How to align 2 images based on their content with OpenCV

I am totally new to OpenCV and I have started to dive into it. But I'd need a little bit of help.
So I want to combine these 2 images:
I would like the 2 images to match along their edges (ignoring the very right part of the image for now)
Can anyone please point me into the right direction? I have tried using the findTransformECC function. Here's my implementation:
cv::Mat im1 = [imageArray[1] CVMat3];
cv::Mat im2 = [imageArray[0] CVMat3];
// Convert images to gray scale;
cv::Mat im1_gray, im2_gray;
cvtColor(im1, im1_gray, CV_BGR2GRAY);
cvtColor(im2, im2_gray, CV_BGR2GRAY);
// Define the motion model
const int warp_mode = cv::MOTION_AFFINE;
// Set a 2x3 or 3x3 warp matrix depending on the motion model.
cv::Mat warp_matrix;
// Initialize the matrix to identity
if ( warp_mode == cv::MOTION_HOMOGRAPHY )
warp_matrix = cv::Mat::eye(3, 3, CV_32F);
else
warp_matrix = cv::Mat::eye(2, 3, CV_32F);
// Specify the number of iterations.
int number_of_iterations = 50;
// Specify the threshold of the increment
// in the correlation coefficient between two iterations
double termination_eps = 1e-10;
// Define termination criteria
cv::TermCriteria criteria (cv::TermCriteria::COUNT+cv::TermCriteria::EPS, number_of_iterations, termination_eps);
// Run the ECC algorithm. The results are stored in warp_matrix.
findTransformECC(
im1_gray,
im2_gray,
warp_matrix,
warp_mode,
criteria
);
// Storage for warped image.
cv::Mat im2_aligned;
if (warp_mode != cv::MOTION_HOMOGRAPHY)
// Use warpAffine for Translation, Euclidean and Affine
warpAffine(im2, im2_aligned, warp_matrix, im1.size(), cv::INTER_LINEAR + cv::WARP_INVERSE_MAP);
else
// Use warpPerspective for Homography
warpPerspective (im2, im2_aligned, warp_matrix, im1.size(),cv::INTER_LINEAR + cv::WARP_INVERSE_MAP);
UIImage* result = [UIImage imageWithCVMat:im2_aligned];
return result;
I have tried playing around with the termination_eps and number_of_iterations and increased/decreased those values, but they didn't really make a big difference.
So here's the result:
What can I do to improve my result?
EDIT: I have marked the problematic edges with red circles. The goal is to warp the bottom image and make it match with the lines from the image above:
I did a little bit of research and I'm afraid the findTransformECC function won't give me the result I'd like to have :-(
Something important to add:
I actually have an array of those image "stripes", 8 in this case, they all look similar to the images shown here and they all need to be processed to match the line. I have tried experimenting with the stitch function of OpenCV, but the results were horrible.
EDIT:
Here are the 3 source images:
The result should be something like this:
I transformed every image along the lines that should match. Lines that are too far away from each other can be ignored (the shadow and the piece of road on the right portion of the image)

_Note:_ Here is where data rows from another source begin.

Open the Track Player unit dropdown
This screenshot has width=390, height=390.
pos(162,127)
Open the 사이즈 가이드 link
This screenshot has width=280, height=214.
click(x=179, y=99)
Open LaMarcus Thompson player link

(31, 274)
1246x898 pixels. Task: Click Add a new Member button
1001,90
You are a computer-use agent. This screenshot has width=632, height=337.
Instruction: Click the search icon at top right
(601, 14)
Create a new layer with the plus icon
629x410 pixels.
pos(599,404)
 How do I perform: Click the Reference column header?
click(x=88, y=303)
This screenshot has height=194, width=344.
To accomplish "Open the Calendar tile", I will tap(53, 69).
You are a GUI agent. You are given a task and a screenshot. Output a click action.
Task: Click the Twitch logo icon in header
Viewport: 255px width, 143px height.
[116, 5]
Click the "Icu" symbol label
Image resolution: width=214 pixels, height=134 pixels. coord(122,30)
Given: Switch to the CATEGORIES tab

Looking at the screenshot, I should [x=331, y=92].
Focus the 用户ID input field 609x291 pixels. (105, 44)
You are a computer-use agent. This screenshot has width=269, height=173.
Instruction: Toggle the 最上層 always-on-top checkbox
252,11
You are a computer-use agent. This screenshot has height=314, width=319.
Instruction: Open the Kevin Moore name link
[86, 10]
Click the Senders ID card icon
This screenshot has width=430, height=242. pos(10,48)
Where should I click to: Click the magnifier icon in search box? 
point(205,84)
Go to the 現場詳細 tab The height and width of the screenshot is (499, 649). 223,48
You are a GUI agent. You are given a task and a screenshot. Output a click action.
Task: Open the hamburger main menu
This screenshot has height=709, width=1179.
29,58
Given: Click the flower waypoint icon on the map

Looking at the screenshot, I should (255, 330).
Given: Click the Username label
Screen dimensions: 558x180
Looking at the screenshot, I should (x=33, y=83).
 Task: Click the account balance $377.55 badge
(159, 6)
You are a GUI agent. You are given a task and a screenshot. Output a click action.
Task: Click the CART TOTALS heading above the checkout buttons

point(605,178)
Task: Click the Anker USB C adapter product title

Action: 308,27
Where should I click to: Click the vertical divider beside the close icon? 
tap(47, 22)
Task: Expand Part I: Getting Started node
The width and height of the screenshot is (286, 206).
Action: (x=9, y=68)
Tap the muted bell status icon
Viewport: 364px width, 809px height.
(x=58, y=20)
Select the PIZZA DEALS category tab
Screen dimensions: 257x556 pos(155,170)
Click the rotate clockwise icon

By your images, it seems that they overlap. Since you said the stitch function didn't get you the desired results, implement your own stitching. I'm trying to do something close to that too. Here is a tutorial on how to implement it in c++: https://ramsrigoutham.com/2012/11/22/panorama-image-stitching-in-opencv/
You can use Hough algorithm with high threshold on two images and then compare the vertical lines on both of them - most of them should be shifted a bit, but keep the angle.
This is what I've got from running this algorithm on one of the pictures:
Filtering out horizontal lines should be easy(as they are represented as Vec4i), and then you can align the remaining lines together.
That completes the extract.